The UbiAI Monitoring Feature is a comprehensive tracking and evaluation system that allows users to monitor, assess, and improve their fine-tuned LLMs. Every time you use a locally fine-tuned model in the UbiAI playground or via API requests, the monitoring feature automatically logs each interaction to enable users to supervise and bring changes to their models efficiently.
To access the monitoring section:
Navigate to the Model Library in UbiAI.
Select any fine-tuned model you have recently trained.
Click on More Details to open the model details page.
Locate and click on the Monitoring tab at the top left of the page.
The monitoring section logs each interaction with your model and presents it in a structured table format. Each row in the table represents a single request-response interaction and contains the following details:
Model Version: Indicates which version of the model was used for the request.
Input Data : The text input that was sent to the model.
Output Data: The generated response from the model.
Evaluation: An automated system-generated assessment that determines whether the model’s response was correct or incorrect (you can also decide to add your own keys such as factual or not factual etc).
User Rating: A manual rating where you can mark the response as Pending, Accurate, or Inaccurate.
Start Time: The timestamp of when the request was processed.
Latency: The time it took for the model to generate a response.
Clicking on any row expands the details, allowing you to inspect the full input and output data. You can also navigate to the Evaluation tab to see an automated assessment of the model’s response.

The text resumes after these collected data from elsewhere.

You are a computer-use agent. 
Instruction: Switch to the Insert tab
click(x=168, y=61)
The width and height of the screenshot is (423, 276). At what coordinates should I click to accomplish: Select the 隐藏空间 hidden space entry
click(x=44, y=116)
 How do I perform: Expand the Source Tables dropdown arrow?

As the number of logged interactions grows, finding specific requests can become challenging. To streamline this process, UbiAI provides search and sorting functionalities:
Use the search bar at the top to find specific queries based on keywords or phrases.
Sort rows based on various attributes to analyze patterns and trends in model performance.

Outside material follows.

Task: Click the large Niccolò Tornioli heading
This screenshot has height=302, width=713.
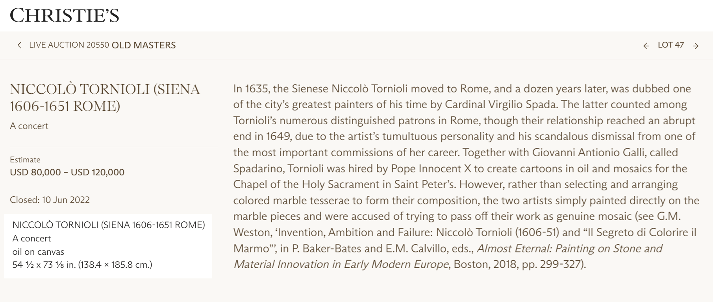Action: pyautogui.click(x=105, y=98)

The UbiAI LLM Evaluation feature automates the evaluation of your fine-tuned models using an LLM as a judge. This system reviews each request and its corresponding output, providing a structured way to monitor performance.
To enable automatic evaluations, click on the LLM Eval Settings button to open the configuration panel. Here, you can configure two key components:
LLM Parameters: Here you can define the LLM that will act as the evaluator.

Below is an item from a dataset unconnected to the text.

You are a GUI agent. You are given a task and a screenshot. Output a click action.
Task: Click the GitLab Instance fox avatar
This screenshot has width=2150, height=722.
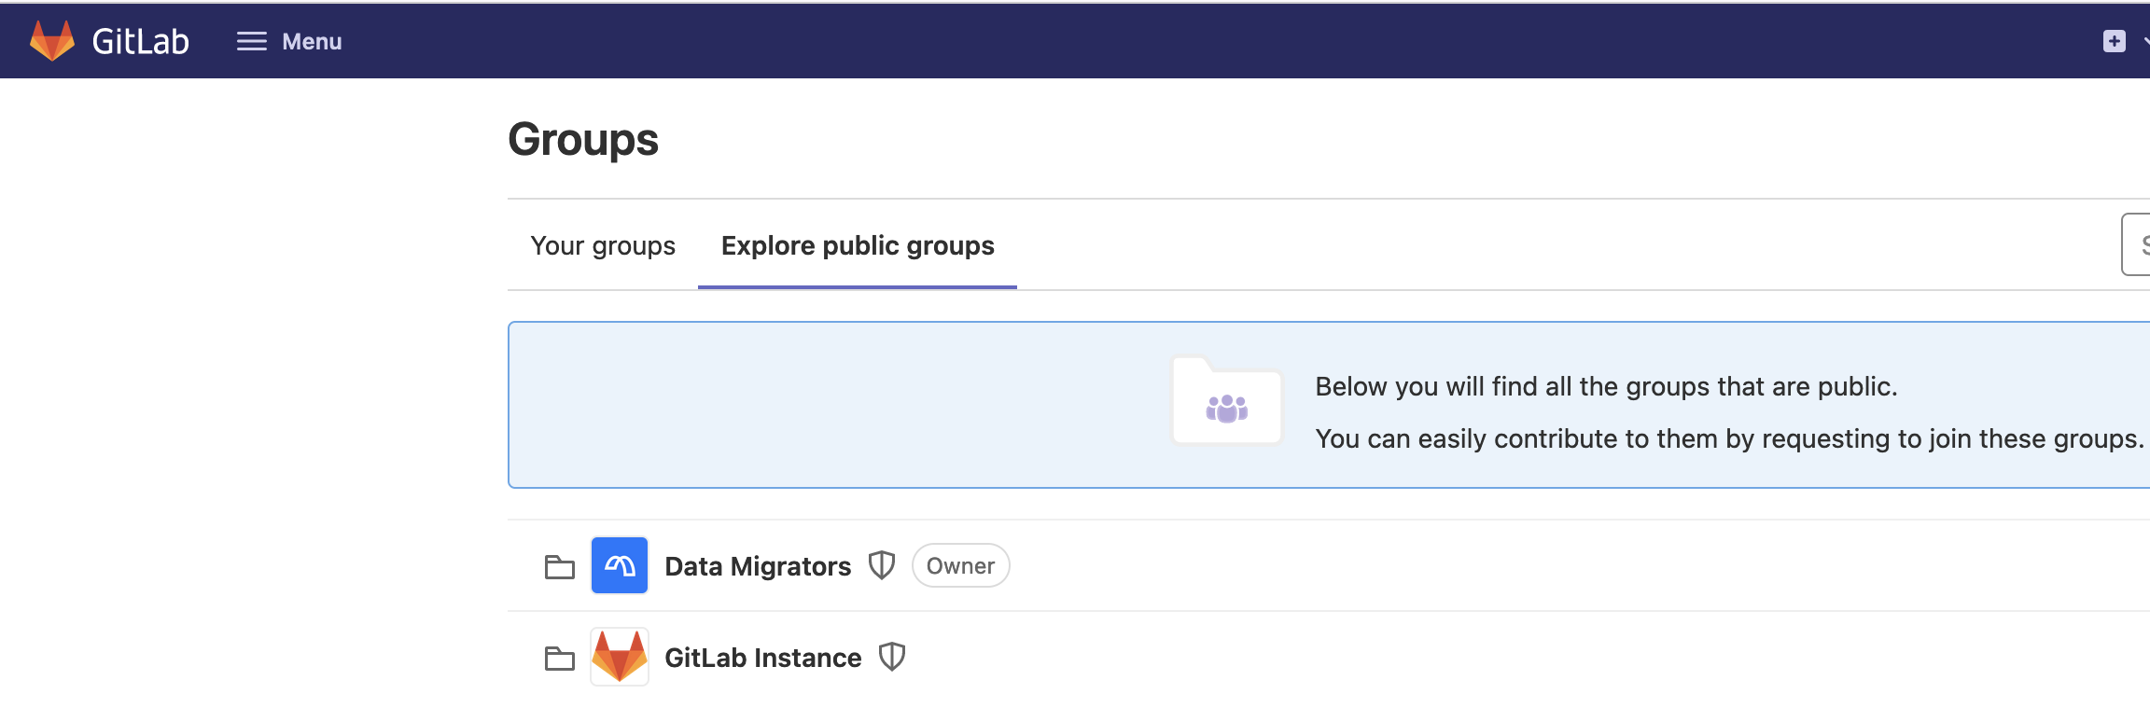pyautogui.click(x=620, y=657)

Evaluation Parameters: Here you can customize how the evaluation process works.
Within the Evaluation Parameters, you can:
Define the Evaluation Template, the template will act as the prompt for the judging system.
Set Output Rails, providing stricter control over acceptable responses.
Enable or disable Explanations, allowing the evaluator to justify its decisions.
Activate Function Calling, if needed for more advanced evaluations.
Once these settings are applied, UbiAI will analyze and rate model outputs based on your configured parameters.
Once you have collected evaluation data, the next step is to use it to refine and improve your model.
Review the Evaluations: Look through the monitoring table and assess the evaluation accuracy.
Select Key Data: Identify rows where the model’s responses were inaccurate or accurate .
Append Data to a Dataset: Use the Append button to add these interactions to any dataset.
Retrain Your Model: Incorporate the updated dataset into your next fine-tuning process.
Even if a model initially performs well, data drift can cause accuracy to degrade over time. User behavior evolves, new data patterns emerge, and expectations shift. By continuously monitoring, evaluating, and retraining based on logged interactions, you can ensure that your fine-tuned LLM remains accurate, reliable, and optimized.